→ **SELECTION**:
— Begin —

'Be Cool': The Asininity Is Endless, By Kurt Loder

Ten years after 'Get Shorty' comes 'Be Cool,' a sequel that nobody was clamoring for.

"Be Cool" is too insubstantial to get worked up about — hating it would be like hating a speck of lint. The only really interesting thing about this boneheaded film version of Elmore Leonard's 1999 best-seller is how flagrantly it trashes the book, and its resultantly flamboyant incoherence. The movie is such a pure example of Hollywood witlessness and crass commercial exploitation, it invites close examination.

Let's start with the source material. It diminishes Elmore Leonard to say that he's our greatest living crime novelist. Like Raymond Chandler and Ross MacDonald before him, he's a gifted writer working within a popular genre whose limits he routinely transcends. Leonard is the reigning master of tough-guy dialogue, and his books, with their cockeyed lowlife characters and meticulously plotted stories, read like movies waiting to be made.

Unfortunately, of the 10 Leonard crime novels so far turned into films, most have been woefully ill-served, consigned to the care of filmmakers who had no clue as to how to capture the author's distinctively pungent tone. Steven Soderbergh did the best Leonard adaptation with his 1998 "Out of Sight," a fatalistic comic romance to which George Clooney and Jennifer Lopez brought believable heat. Many people also ladle praise upon "Jackie Brown," Quentin Tarantino's long-winded 1997 rendition of Leonard's "Rum Punch." And of course Barry Sonnenfeld's 1995 screen version of "Get Shorty" was a sizeable hit. Now, 10 years later, comes "Be Cool," a sequel that nobody was clamoring for.

In the book, ex-loan shark Chili Palmer, who in "Get Shorty" established himself as a Hollywood moviemaker, becomes involved with Edie Athens, a blowsy one-time Aerosmith hanger-on who's inherited a small record company from her recently rubbed-out ex-gangster husband. Chili quickly realizes that the music business, like the movie business, isn't much different from the crime business, and when he comes upon a talented singer and guitarist named Linda Moon, he decides to make her a star.

Linda is a hardcore rock-and-roller. (Leonard based the character on Barbara Keith, leader of the stubbornly independent rock trio the Stone Coyotes.) But she's paying the rent performing with a prefab schlock-pop group called Chicks International, which is managed by a pimpish black hustler called Raji, who has a mountainous gay Samoan bodyguard with the unlikely name of Elliott Wilhelm. Chili sets out to pry Linda away from Raji, reunite her with the three-piece Texas rock band she once fronted and have them cut an album. (Chili has no carnal designs on either Linda or Edie; he's romantically involved with a smart, tough-minded movie executive named Elaine Levin.) After wading through a series of complications created by a talkaholic indie promo weasel named Nick Carr, a menacing rap producer called Sin Russell, and a gang of murderous Russian mobsters, Chili manages to get Linda and her band the opening slot for an Aerosmith concert at the L.A. Forum.

— End —

→ **SUPPLIED RECORDS**:
— Begin —

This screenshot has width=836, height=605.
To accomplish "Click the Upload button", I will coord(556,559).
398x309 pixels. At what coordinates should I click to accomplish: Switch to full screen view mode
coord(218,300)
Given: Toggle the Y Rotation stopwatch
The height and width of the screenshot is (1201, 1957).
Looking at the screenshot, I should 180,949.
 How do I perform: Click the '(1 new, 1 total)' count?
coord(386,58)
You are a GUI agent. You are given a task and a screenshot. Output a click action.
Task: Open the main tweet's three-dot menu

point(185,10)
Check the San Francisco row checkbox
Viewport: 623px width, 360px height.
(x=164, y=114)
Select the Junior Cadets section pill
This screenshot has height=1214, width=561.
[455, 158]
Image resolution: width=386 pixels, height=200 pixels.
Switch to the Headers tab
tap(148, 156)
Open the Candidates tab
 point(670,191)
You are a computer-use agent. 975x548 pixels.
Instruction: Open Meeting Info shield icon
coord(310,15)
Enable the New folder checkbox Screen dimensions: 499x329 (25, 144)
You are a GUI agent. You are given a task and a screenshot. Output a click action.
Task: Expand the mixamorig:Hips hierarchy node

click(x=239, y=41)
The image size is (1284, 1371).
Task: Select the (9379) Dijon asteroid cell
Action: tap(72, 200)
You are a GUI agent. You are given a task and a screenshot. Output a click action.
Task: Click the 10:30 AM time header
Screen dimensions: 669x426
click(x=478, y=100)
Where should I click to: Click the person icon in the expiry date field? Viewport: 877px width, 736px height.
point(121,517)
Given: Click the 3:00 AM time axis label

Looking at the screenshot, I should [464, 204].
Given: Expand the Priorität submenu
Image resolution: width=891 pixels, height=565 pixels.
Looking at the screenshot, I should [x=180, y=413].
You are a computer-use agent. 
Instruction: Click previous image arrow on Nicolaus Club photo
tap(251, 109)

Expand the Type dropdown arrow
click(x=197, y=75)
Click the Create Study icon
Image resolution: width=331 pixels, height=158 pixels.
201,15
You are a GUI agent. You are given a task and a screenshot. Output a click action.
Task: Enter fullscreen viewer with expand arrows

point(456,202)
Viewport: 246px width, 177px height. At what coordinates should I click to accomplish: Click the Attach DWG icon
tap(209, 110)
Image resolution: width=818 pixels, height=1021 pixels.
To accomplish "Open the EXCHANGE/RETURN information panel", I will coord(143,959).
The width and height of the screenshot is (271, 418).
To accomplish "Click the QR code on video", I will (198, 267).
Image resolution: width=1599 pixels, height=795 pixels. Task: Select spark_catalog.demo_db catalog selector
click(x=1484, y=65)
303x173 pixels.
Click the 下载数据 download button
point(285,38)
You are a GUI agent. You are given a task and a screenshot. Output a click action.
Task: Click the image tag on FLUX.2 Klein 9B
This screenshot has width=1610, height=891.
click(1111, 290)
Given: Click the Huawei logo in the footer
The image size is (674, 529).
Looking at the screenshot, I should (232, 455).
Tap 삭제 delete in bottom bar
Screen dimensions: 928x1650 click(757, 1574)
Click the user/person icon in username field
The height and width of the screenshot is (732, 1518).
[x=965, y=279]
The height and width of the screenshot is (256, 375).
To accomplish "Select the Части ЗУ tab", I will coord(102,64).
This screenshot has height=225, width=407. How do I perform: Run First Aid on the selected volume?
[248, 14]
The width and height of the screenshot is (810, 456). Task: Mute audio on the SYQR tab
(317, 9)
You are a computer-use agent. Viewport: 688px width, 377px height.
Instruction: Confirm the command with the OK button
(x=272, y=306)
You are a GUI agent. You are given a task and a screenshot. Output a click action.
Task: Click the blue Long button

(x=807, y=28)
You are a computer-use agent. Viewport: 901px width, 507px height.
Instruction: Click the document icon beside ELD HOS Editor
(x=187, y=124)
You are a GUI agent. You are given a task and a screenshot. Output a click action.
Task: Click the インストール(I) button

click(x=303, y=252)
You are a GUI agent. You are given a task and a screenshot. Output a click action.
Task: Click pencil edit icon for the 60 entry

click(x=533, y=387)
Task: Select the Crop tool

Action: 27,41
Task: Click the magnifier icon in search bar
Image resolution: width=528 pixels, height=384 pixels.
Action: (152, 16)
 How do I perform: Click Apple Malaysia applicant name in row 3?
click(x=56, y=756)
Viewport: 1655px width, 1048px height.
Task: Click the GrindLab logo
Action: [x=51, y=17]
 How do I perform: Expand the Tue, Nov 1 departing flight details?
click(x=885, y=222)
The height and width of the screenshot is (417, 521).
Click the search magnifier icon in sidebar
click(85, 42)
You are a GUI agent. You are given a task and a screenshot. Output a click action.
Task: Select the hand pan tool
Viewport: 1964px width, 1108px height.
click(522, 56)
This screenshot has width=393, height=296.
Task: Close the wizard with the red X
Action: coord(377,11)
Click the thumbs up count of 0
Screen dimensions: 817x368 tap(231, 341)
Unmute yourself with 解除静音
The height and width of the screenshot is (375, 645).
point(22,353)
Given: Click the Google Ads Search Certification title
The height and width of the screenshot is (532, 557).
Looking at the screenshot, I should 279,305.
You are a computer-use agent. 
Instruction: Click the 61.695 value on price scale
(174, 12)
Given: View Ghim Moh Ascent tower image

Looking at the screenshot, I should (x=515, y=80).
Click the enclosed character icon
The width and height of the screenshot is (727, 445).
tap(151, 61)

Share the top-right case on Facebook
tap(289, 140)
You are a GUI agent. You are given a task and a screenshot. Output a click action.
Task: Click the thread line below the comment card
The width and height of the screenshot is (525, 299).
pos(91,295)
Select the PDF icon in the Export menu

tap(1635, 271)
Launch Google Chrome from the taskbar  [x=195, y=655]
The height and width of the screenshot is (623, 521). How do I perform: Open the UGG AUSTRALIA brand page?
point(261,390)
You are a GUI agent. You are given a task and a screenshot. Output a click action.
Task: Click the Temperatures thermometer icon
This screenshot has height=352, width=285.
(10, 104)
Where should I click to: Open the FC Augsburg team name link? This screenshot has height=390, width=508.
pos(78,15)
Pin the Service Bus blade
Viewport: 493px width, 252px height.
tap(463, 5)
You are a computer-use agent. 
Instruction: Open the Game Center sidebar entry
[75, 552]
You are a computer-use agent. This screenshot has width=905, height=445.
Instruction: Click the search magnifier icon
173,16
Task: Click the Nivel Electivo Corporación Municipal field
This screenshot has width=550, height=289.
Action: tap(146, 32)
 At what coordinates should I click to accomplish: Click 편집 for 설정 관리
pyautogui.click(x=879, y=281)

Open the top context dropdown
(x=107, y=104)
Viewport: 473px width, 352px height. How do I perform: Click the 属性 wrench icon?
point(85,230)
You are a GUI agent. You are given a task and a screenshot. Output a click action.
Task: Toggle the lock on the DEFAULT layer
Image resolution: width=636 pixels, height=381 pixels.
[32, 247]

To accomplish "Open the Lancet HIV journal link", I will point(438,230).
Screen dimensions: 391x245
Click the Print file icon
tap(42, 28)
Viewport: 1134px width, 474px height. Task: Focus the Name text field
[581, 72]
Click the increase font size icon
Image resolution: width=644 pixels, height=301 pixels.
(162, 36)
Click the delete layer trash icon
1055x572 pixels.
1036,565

— End —

→ **BRIEF**:
List every named fictional character that the review mentions in its summary of the novel "Be Cool." The items that precede this point come from a separate source and are unrelated to the review.

→ **RESULT BELOW**:
Chili Palmer, Edie Athens, Linda Moon, Raji, Elliott Wilhelm, Elaine Levin, Nick Carr, Sin Russell